Kops: Safely Extending the eBPF Compilation Pipeline with Native Operations

Kops is a secure extension interface that accelerates eBPF programs by allowing userspace compilers and kernel modules to introduce new native operations—verified via vanilla eBPF proof sequences—thereby achieving significant performance gains without expanding the kernel's trusted computing base.

The Gist

Imagine the operating system (the "brain" of your computer) has a very strict security guard. This guard, called the eBPF Verifier, checks every little program (like a traffic cop or a security scanner) before letting it run inside the kernel. The guard is incredibly careful: it only allows programs written in a very simple, safe language.

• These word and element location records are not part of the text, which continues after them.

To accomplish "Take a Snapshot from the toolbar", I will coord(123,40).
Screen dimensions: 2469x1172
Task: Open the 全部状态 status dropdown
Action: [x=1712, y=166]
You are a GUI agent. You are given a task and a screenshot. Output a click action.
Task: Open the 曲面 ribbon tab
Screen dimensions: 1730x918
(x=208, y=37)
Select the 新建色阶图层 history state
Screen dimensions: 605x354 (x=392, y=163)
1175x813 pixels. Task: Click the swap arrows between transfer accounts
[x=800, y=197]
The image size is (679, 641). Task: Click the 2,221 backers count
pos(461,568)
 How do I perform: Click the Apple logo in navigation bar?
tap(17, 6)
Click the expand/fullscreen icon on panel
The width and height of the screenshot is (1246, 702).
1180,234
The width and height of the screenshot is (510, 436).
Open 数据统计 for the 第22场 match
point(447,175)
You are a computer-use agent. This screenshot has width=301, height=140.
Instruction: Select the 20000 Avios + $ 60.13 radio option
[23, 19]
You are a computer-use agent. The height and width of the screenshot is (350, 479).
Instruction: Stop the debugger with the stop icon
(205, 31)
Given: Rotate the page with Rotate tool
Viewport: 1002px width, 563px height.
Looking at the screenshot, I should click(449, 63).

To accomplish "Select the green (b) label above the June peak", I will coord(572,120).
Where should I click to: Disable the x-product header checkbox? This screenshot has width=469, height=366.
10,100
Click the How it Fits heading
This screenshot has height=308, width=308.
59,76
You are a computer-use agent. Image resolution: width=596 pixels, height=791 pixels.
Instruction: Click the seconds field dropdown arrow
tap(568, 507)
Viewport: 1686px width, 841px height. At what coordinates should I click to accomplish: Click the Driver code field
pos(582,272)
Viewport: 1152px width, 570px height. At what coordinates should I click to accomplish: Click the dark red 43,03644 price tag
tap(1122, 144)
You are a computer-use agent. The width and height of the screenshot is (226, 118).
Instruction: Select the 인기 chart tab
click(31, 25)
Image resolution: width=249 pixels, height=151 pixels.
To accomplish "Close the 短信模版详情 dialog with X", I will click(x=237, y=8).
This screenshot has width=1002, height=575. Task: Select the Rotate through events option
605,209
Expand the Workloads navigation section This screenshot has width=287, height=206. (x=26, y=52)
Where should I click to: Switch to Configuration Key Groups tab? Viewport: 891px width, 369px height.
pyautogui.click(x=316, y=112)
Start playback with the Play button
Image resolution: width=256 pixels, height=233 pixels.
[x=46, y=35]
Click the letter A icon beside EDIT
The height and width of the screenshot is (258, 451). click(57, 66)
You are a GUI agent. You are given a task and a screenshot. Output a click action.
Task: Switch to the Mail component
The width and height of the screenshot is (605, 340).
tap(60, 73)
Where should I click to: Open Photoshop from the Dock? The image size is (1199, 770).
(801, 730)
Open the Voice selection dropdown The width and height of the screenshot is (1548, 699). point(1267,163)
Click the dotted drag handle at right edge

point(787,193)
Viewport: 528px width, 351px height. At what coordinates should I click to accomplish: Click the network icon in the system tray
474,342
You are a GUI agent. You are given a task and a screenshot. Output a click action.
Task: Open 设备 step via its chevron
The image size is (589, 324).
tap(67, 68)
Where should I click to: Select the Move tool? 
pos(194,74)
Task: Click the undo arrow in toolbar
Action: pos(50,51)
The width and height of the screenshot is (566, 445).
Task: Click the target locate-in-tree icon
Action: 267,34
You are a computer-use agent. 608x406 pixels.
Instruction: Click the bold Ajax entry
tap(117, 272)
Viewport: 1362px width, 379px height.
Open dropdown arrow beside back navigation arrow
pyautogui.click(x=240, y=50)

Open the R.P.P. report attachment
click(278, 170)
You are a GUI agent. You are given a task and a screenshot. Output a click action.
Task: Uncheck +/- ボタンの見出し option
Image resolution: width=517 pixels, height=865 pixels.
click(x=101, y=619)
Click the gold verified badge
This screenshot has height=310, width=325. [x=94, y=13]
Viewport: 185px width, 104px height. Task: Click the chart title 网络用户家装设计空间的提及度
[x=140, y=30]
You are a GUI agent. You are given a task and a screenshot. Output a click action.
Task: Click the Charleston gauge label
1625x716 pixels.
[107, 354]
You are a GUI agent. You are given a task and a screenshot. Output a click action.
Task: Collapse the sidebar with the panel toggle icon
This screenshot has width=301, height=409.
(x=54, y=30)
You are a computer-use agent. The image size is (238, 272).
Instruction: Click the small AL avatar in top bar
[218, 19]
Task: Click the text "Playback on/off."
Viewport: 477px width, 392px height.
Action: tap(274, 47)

Once the guard says, "Okay, this is safe," a translator (the JIT Compiler) turns that simple language into the computer's native language so it can run fast.

The Problem: The "One-Word-at-a-Time" Translator

The paper explains that the current translator is designed to be super simple and trustworthy. It translates the safe program one instruction at a time, in a single pass. It doesn't look ahead or try to be clever.

Think of it like a translator who is forbidden from using idioms or shortcuts. If you want to say "rotate a number," the safe language doesn't have a single word for that. So, the translator has to write out a long, clunky sentence using ten different words to explain the same thing.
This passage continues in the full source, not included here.